Question

It may seem odd, but biologists can tell how old a lobster is by measuring the concentration of pigment in the lobster's eye. The authors of the paper "Neurolipofuscin Is a Measure of Age in Panulirus argus, the Caribbean Spiny Lobster, in Florida" (Biological Bulletin [2007]: 55-66) wondered if it was sufficient to measure the pigment in just one eye, which would be the case if there is a strong relationship between the concentration in the right eye and the concentration in the left eye. Pigment concentration (as a percentage of tissue sample) was measured in both eyes for 39 lobsters, resulting in the following summary quantities (based on data from a graph in the paper): $$ \begin{array}{cll} n=39 & \sum_{x}=88.8 & \sum y=86.1 \\ \sum x y=281.1 & \sum x^{2}=288.0 & \sum y^{2}=286.6 \end{array} $$ An alternative formula for calculating the correlation coefficient that doesn't involve calculating the z-scores is $$ r=\frac{\sum_{x y}-\frac{\left(\sum x\right)\left(\sum y\right)}{n}}{\sqrt{\sum x^{2}-\frac{\left(\sum x\right)^{2}}{n}} \sqrt{\sum y^{2}-\frac{\left(\sum y\right)^{2}}{n}}} $$ Use this formula to calculate the value of the correlation coefficient, and interpret this value.

Short answer

The correlation coefficient r is approximately -0.044 indicating a very weak negative linear relationship between pigment concentration in the right eye and the pigment concentration in the left eye.

Step-by-step solution

Substitution of given values into formula

For a start, insert the provided values into the correlation coefficient formula to obtain \( r=\frac{281.1-\frac{88.8 \cdot 86.1}{39}}{\sqrt{288.0-\frac{88.8^2}{39}}} \cdot \sqrt{286.6-\frac{86.1^2}{39}} \)

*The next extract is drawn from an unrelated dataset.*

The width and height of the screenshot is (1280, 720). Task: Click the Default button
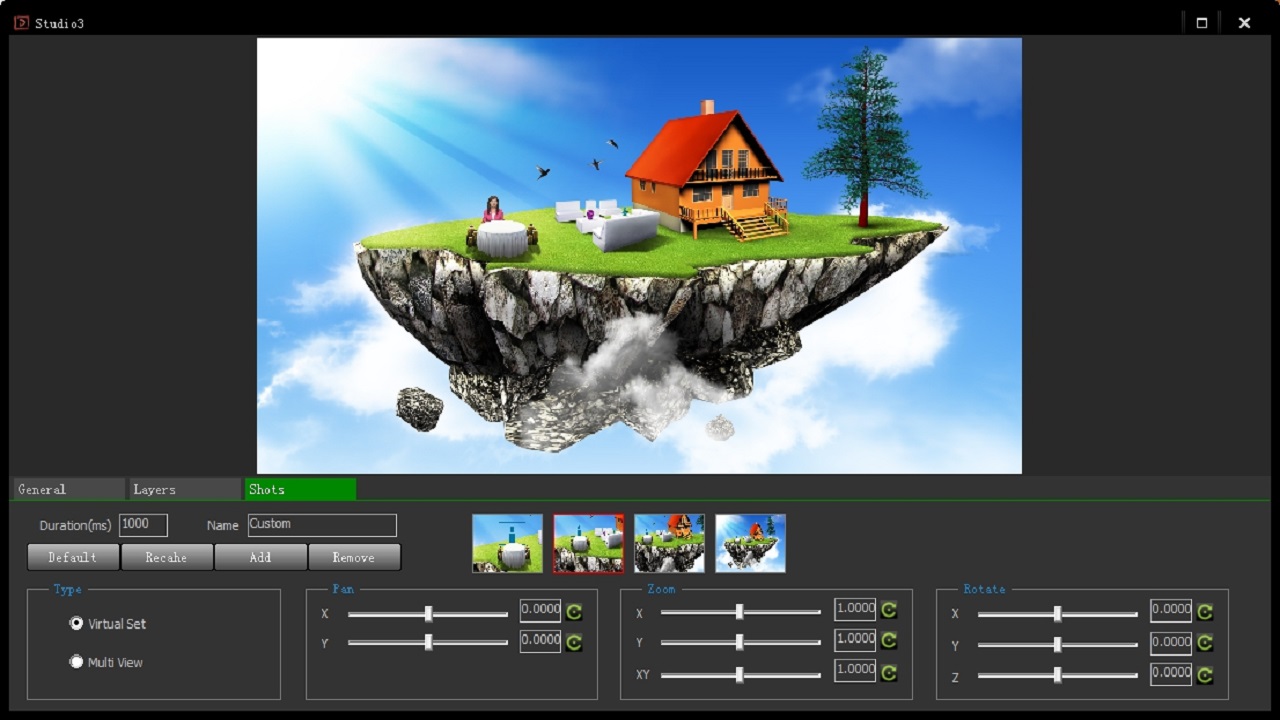(73, 557)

Calculation of each operation according to the formula

Now, calculate the expressions one by one. Begin with the numerator of the fraction, then move to the denominator. The result for the numerator calculation is approximately -0.976 and the denominator calculation is approximately 22.36. Consequently, \( r = \frac{-0.976}{22.36} \)

Final calculation and interpretation

Perform the final division and then approximate the final correlation coefficient r, yielding \( r = -0.044 \). This answer shows a very weak negative correlation.